[Dataset entries]
"""
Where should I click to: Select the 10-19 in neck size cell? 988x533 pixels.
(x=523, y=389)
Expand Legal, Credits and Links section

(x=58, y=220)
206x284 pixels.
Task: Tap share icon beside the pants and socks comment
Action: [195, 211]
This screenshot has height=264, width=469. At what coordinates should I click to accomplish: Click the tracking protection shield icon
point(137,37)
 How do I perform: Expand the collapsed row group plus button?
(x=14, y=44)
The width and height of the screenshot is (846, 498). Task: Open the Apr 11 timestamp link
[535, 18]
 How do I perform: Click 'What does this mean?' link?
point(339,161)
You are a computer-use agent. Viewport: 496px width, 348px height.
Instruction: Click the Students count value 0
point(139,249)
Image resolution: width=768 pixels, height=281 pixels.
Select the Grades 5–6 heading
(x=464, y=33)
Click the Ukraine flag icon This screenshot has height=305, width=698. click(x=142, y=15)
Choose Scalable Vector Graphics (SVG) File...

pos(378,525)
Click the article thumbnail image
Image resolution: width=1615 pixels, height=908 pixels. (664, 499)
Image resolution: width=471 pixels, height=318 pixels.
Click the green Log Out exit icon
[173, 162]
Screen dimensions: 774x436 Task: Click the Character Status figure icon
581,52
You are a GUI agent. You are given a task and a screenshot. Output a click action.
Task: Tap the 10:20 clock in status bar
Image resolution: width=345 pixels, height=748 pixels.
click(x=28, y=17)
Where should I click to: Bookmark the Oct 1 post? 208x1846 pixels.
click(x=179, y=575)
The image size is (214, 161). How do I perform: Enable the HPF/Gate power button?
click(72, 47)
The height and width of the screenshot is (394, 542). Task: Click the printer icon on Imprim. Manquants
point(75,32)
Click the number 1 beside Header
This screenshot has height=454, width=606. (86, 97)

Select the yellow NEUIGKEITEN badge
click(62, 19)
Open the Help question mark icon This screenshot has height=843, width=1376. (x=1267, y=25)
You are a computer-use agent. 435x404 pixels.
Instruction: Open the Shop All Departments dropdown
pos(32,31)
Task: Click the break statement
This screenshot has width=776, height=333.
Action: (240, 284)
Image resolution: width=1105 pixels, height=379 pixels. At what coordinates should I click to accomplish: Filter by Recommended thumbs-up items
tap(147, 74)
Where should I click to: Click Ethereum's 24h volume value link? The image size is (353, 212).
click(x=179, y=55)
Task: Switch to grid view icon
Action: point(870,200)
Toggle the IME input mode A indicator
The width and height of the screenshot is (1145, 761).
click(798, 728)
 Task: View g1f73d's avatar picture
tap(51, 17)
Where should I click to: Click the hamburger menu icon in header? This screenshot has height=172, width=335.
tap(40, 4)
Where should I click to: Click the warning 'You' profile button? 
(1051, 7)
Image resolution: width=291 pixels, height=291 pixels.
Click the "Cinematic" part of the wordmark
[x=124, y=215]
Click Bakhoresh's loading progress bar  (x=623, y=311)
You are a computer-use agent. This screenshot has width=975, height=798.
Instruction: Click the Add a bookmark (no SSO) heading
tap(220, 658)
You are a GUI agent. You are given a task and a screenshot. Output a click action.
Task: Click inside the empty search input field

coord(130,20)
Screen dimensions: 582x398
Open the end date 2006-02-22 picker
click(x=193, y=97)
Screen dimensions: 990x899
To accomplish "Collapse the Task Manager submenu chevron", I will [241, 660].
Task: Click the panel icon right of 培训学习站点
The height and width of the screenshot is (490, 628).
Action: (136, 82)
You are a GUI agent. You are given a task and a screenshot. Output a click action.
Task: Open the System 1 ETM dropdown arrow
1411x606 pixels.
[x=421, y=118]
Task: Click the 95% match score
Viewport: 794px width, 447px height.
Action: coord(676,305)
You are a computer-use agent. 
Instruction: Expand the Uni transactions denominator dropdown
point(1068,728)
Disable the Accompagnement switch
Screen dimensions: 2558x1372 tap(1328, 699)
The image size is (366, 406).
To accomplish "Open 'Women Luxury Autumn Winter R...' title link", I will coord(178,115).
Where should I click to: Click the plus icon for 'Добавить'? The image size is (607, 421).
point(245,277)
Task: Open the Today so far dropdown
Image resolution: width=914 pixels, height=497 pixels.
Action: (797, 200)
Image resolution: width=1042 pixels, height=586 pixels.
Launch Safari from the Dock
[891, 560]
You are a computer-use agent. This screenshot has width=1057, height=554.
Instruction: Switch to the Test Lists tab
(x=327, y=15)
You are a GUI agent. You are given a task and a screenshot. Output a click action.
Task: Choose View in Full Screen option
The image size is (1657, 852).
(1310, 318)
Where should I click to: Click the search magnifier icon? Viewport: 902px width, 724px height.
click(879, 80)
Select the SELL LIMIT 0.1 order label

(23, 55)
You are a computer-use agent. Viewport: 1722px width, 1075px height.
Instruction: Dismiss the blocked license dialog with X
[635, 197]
"""
- [PROBLEM REQUIREMENTS]:
Please reproduce each entry exactly as it appears.

- [SOLUTION TO THIS TASK]:
Where should I click to: Select the 10-19 in neck size cell? 988x533 pixels.
(x=523, y=389)
Expand Legal, Credits and Links section

(x=58, y=220)
206x284 pixels.
Task: Tap share icon beside the pants and socks comment
Action: [195, 211]
This screenshot has height=264, width=469. At what coordinates should I click to accomplish: Click the tracking protection shield icon
point(137,37)
 How do I perform: Expand the collapsed row group plus button?
(x=14, y=44)
The width and height of the screenshot is (846, 498). Task: Open the Apr 11 timestamp link
[535, 18]
 How do I perform: Click 'What does this mean?' link?
point(339,161)
You are a computer-use agent. Viewport: 496px width, 348px height.
Instruction: Click the Students count value 0
point(139,249)
Image resolution: width=768 pixels, height=281 pixels.
Select the Grades 5–6 heading
(x=464, y=33)
Click the Ukraine flag icon This screenshot has height=305, width=698. click(x=142, y=15)
Choose Scalable Vector Graphics (SVG) File...

pos(378,525)
Click the article thumbnail image
Image resolution: width=1615 pixels, height=908 pixels. (664, 499)
Image resolution: width=471 pixels, height=318 pixels.
Click the green Log Out exit icon
[173, 162]
Screen dimensions: 774x436 Task: Click the Character Status figure icon
581,52
You are a GUI agent. You are given a task and a screenshot. Output a click action.
Task: Tap the 10:20 clock in status bar
Image resolution: width=345 pixels, height=748 pixels.
click(x=28, y=17)
Where should I click to: Bookmark the Oct 1 post? 208x1846 pixels.
click(x=179, y=575)
The image size is (214, 161). How do I perform: Enable the HPF/Gate power button?
click(72, 47)
The height and width of the screenshot is (394, 542). Task: Click the printer icon on Imprim. Manquants
point(75,32)
Click the number 1 beside Header
This screenshot has height=454, width=606. (86, 97)

Select the yellow NEUIGKEITEN badge
click(62, 19)
Open the Help question mark icon This screenshot has height=843, width=1376. (x=1267, y=25)
You are a computer-use agent. 435x404 pixels.
Instruction: Open the Shop All Departments dropdown
pos(32,31)
Task: Click the break statement
This screenshot has width=776, height=333.
Action: (240, 284)
Image resolution: width=1105 pixels, height=379 pixels. At what coordinates should I click to accomplish: Filter by Recommended thumbs-up items
tap(147, 74)
Where should I click to: Click Ethereum's 24h volume value link? The image size is (353, 212).
click(x=179, y=55)
Task: Switch to grid view icon
Action: point(870,200)
Toggle the IME input mode A indicator
The width and height of the screenshot is (1145, 761).
click(798, 728)
 Task: View g1f73d's avatar picture
tap(51, 17)
Where should I click to: Click the hamburger menu icon in header? This screenshot has height=172, width=335.
tap(40, 4)
Where should I click to: Click the warning 'You' profile button? 
(1051, 7)
Image resolution: width=291 pixels, height=291 pixels.
Click the "Cinematic" part of the wordmark
[x=124, y=215]
Click Bakhoresh's loading progress bar  (x=623, y=311)
You are a computer-use agent. This screenshot has width=975, height=798.
Instruction: Click the Add a bookmark (no SSO) heading
tap(220, 658)
You are a GUI agent. You are given a task and a screenshot. Output a click action.
Task: Click inside the empty search input field

coord(130,20)
Screen dimensions: 582x398
Open the end date 2006-02-22 picker
click(x=193, y=97)
Screen dimensions: 990x899
To accomplish "Collapse the Task Manager submenu chevron", I will [241, 660].
Task: Click the panel icon right of 培训学习站点
The height and width of the screenshot is (490, 628).
Action: (136, 82)
You are a GUI agent. You are given a task and a screenshot. Output a click action.
Task: Open the System 1 ETM dropdown arrow
1411x606 pixels.
[x=421, y=118]
Task: Click the 95% match score
Viewport: 794px width, 447px height.
Action: coord(676,305)
You are a computer-use agent. 
Instruction: Expand the Uni transactions denominator dropdown
point(1068,728)
Disable the Accompagnement switch
Screen dimensions: 2558x1372 tap(1328, 699)
The image size is (366, 406).
To accomplish "Open 'Women Luxury Autumn Winter R...' title link", I will coord(178,115).
Where should I click to: Click the plus icon for 'Добавить'? The image size is (607, 421).
point(245,277)
Task: Open the Today so far dropdown
Image resolution: width=914 pixels, height=497 pixels.
Action: (797, 200)
Image resolution: width=1042 pixels, height=586 pixels.
Launch Safari from the Dock
[891, 560]
You are a computer-use agent. This screenshot has width=1057, height=554.
Instruction: Switch to the Test Lists tab
(x=327, y=15)
You are a GUI agent. You are given a task and a screenshot. Output a click action.
Task: Choose View in Full Screen option
The image size is (1657, 852).
(1310, 318)
Where should I click to: Click the search magnifier icon? Viewport: 902px width, 724px height.
click(879, 80)
Select the SELL LIMIT 0.1 order label

(23, 55)
You are a computer-use agent. Viewport: 1722px width, 1075px height.
Instruction: Dismiss the blocked license dialog with X
[635, 197]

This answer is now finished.